Text block:
BEGIN

BMCR 2021.10.20

Laughter for the gods: ritual in old comedy

, Laughter for the gods: ritual in old comedy. Kernos. Supplement, 35. Liège: Presses Universitaires de Liège, 2020. Pp. 230. ISBN 9782875622365. €31,65.

Ritual activities of various sorts are represented in Old Comedy, including hymns, prayers, oracular pronouncements, processions, festivals, and sacrifices. Clearly, these performances are not, strictly speaking, ritual enactments. They are often parodic, in at least some respects, and adapted to the comic plot and circumstances. Yet they had to be recognizable as proper rituals, if only in the breach. After all, the Greek theater itself had a religious dimension. Comic rituals, then, occupy a middle ground between cult and drama. As Elena Chepel puts it in this engaging book, “Greek comedy imitates ritual, pretends to be a ritual, and intentionally blurs the boundary between real ritual practices and comic representations of them” (19). Audiences were well aware of the distinction. “Comic representations restructure models which they imitate while incorporating them into the world of fiction” (30). When read with this function in mind, they can nevertheless provide information about actual rites, and supplement what we know from other sources.

END

Work to do:
**A)** Name every kind of ritual activity that the book review says is represented in Old Comedy.
**B)** Write out the passage of the book review starting at "BMCR 2021.10.20" and ending at "ISBN 9782875622365. €31,65.", word for word.

Data extract:
BEGIN

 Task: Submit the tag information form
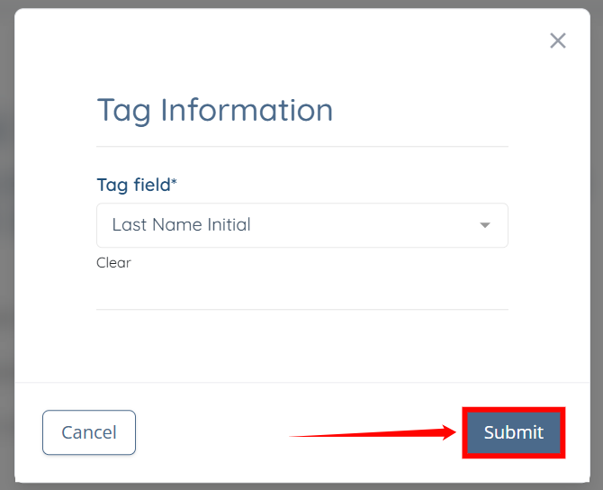(x=514, y=432)
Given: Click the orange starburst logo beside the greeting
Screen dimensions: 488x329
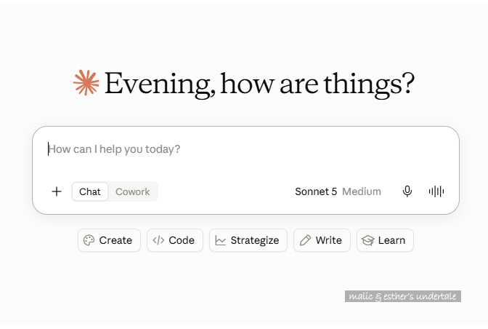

END

Task-by-task results:
**A)** hymns, prayers, oracular pronouncements, processions, festivals, sacrifices

**B)**
BMCR 2021.10.20

Laughter for the gods: ritual in old comedy

, Laughter for the gods: ritual in old comedy. Kernos. Supplement, 35. Liège: Presses Universitaires de Liège, 2020. Pp. 230. ISBN 9782875622365. €31,65.